As former Central Bank Governor and now Emir of Kano, Alhaji Sanusi Lamido, pointed out recently, Nigeria is one country which produces crude oil and at the same time imports petroleum products. It is one country which has a large cotton belt and still imports textiles from China. Nigeria is the world’s number one producer of cassava and yet feels comfortable importing cassava starch from Europe. Nigeria is one country which has a huge tomato belt in Kadawa, Jigawa and Chad Basin and yet it is the world’s largest importer of tomato paste from China and Italy. It is one country that can produce rice but prefers to import it from Thailand and India, most of it from grain reserves that have been in stock for over five years.
It is time for change.
The APC government of General Buhari should do more to encourage agriculture at local government levels. That is where to start. This would mean creating the conducive environment for prospective stakeholders to appreciate the fact that farming is a lucrative career and not something meant for school dropouts.
Like Okonjo-Iweala rightly pointed out last year, the expectation is that oil prices will continue to go down and may actually become a permanent shock. But, Nigeria should be ready to manage it. The country has the capacity, the economic base, the scenario and additional measures to tackle the problem if the price falls even below the current benchmark.

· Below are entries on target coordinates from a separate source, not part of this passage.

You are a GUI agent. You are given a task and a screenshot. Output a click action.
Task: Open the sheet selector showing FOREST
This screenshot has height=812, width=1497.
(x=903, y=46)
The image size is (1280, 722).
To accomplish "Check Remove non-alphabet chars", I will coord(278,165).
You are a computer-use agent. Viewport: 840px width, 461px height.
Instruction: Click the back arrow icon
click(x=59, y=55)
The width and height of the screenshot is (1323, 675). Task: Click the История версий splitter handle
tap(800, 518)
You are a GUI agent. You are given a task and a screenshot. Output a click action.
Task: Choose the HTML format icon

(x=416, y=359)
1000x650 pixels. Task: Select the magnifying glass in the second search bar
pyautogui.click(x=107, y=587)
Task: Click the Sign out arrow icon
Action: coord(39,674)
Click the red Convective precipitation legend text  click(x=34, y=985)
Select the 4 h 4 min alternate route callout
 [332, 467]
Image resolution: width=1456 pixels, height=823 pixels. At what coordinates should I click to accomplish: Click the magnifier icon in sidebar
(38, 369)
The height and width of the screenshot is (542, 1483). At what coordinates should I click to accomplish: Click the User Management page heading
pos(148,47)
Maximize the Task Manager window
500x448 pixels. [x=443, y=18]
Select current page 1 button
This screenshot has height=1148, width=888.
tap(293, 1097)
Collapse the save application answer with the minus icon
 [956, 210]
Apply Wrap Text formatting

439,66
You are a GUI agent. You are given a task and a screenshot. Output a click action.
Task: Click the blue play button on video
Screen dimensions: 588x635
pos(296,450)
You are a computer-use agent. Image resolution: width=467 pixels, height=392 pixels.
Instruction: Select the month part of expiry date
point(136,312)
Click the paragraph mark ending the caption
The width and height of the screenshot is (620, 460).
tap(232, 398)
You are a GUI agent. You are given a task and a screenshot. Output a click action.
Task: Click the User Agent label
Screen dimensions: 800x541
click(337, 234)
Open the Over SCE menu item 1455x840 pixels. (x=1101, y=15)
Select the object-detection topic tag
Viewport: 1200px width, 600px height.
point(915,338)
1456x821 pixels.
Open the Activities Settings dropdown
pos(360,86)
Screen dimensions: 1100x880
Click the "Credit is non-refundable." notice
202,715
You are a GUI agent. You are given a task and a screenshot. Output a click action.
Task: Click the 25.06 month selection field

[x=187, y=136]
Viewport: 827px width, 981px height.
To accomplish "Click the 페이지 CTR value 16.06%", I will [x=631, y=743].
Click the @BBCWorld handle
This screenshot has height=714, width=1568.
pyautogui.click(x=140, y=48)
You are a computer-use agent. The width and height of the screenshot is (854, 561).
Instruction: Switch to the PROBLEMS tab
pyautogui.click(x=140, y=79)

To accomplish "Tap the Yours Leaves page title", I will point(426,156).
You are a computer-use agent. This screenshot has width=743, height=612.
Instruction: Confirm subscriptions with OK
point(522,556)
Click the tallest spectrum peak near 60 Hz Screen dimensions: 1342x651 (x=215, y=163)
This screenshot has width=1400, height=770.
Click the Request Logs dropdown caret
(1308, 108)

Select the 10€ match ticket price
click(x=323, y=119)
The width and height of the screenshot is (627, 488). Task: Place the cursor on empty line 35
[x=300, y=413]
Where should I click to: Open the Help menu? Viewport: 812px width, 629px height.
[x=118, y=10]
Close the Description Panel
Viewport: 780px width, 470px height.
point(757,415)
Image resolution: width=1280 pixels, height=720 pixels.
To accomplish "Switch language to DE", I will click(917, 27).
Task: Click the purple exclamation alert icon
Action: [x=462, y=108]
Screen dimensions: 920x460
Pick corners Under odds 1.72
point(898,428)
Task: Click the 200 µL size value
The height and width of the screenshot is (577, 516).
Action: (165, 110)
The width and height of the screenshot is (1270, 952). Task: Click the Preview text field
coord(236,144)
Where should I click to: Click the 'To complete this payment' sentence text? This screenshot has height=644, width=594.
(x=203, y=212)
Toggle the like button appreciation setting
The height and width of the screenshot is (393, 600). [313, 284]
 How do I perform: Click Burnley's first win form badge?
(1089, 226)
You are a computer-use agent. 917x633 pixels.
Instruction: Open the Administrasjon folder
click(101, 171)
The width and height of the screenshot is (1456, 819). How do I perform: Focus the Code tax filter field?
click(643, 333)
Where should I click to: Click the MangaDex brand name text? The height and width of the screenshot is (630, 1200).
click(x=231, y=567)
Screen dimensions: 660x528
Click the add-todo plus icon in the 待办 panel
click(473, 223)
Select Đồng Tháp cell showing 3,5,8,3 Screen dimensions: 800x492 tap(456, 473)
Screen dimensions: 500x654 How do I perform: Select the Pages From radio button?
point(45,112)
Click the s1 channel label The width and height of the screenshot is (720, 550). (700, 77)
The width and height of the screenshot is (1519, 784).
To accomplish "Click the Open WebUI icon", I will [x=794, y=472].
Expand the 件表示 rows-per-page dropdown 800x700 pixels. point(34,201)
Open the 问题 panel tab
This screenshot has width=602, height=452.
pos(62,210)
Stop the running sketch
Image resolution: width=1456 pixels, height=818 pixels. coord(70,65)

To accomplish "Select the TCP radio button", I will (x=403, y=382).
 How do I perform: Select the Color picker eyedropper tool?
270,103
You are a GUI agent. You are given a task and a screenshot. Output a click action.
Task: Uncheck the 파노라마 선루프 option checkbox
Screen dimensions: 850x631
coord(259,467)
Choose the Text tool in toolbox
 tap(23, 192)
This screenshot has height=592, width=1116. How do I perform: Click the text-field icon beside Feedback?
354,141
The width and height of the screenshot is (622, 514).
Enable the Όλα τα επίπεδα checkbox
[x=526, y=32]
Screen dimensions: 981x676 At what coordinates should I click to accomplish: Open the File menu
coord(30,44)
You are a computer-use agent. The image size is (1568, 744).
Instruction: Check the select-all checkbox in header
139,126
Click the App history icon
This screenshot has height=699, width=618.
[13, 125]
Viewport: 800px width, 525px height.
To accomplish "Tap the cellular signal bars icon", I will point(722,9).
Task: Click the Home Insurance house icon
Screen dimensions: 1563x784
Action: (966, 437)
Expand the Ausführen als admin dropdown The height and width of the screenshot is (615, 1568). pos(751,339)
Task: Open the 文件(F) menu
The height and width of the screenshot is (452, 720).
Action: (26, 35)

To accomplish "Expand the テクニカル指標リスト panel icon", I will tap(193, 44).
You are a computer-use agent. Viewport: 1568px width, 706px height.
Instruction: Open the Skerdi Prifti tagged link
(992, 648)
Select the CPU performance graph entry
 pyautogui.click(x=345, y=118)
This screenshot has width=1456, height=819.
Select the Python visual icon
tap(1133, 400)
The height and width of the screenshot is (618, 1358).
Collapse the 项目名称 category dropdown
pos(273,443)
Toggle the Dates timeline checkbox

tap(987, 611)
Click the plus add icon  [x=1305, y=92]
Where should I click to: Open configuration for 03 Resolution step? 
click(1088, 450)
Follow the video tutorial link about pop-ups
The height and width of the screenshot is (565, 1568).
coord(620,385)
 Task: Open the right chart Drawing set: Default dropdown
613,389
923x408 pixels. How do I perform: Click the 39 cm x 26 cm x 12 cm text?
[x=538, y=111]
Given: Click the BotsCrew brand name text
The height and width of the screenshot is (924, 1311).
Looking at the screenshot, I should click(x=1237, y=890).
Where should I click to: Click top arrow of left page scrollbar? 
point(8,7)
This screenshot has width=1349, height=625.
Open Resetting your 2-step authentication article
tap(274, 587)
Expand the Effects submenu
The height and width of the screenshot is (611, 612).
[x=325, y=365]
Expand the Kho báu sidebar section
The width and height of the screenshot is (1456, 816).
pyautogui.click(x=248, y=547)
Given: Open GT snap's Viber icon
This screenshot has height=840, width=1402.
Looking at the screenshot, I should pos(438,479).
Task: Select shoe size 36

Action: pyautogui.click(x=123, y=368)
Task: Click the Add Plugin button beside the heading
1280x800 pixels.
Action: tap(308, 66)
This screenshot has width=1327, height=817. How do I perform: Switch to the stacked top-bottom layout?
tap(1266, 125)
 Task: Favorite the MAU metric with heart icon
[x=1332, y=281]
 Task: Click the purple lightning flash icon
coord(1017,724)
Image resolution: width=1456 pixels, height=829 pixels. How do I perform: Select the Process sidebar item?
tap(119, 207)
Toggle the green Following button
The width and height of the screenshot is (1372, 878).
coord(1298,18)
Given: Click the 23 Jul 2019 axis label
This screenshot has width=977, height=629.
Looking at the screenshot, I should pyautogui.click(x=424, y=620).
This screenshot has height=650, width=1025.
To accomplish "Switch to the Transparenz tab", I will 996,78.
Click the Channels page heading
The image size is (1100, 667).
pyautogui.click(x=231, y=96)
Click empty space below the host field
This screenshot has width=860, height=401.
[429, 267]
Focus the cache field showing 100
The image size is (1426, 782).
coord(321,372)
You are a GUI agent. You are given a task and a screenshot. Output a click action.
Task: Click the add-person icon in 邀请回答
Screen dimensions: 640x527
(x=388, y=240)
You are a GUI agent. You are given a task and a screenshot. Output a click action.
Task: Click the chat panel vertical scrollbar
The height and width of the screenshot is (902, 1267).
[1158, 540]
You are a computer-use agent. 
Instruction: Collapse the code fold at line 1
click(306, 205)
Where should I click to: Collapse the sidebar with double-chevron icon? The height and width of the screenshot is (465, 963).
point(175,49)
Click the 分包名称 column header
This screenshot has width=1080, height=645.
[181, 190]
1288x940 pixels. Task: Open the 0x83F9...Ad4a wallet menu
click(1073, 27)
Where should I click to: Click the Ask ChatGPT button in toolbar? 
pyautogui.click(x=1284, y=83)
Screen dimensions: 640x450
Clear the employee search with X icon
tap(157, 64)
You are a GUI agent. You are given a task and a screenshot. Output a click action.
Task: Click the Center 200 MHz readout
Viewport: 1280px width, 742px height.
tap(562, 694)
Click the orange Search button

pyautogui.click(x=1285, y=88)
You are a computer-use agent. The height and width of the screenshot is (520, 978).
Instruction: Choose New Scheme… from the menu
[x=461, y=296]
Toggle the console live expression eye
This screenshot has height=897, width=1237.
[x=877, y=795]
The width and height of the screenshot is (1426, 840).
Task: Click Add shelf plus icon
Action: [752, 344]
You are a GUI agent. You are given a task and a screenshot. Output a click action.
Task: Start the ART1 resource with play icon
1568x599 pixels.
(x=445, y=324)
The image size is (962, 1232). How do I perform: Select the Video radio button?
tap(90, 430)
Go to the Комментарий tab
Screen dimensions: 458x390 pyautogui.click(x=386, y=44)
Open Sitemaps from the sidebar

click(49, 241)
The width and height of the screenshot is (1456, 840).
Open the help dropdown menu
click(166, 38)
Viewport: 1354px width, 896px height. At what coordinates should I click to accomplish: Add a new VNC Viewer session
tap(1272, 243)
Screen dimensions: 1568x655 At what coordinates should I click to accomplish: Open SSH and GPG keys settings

Oil will continue to be important as a source of revenue, but the Nigerian government needs to drive the economy away from where it has 70% of the revenue coming from oil and 30% from other sources. The government has to drive it to where a third of the nation’s revenue comes from oil and two-thirds from the non-oil sector. That should be the vision for the economy and the change that Nigerians now desire.
Who knows: what many now see as the curse of oil rich countries like Nigeria could become the way nature is directing its leaders to put more efforts in developing the non-oil sectors of the economy which have suffered massive neglect in the last half a century. It may be a way nature is revealing to the political leaders the futility of totally depending on oil revenue which has ostensibly denied the poorer families even jobs that they should have ordinarily been entitled to as Nigerian citizens. It may be the way nature is about to bridge the very wide and scary gap between the very rich and very poor Nigerian families. It may look like a curse. But in fact it, for most struggling Nigerian families it could be a blessing in disguise.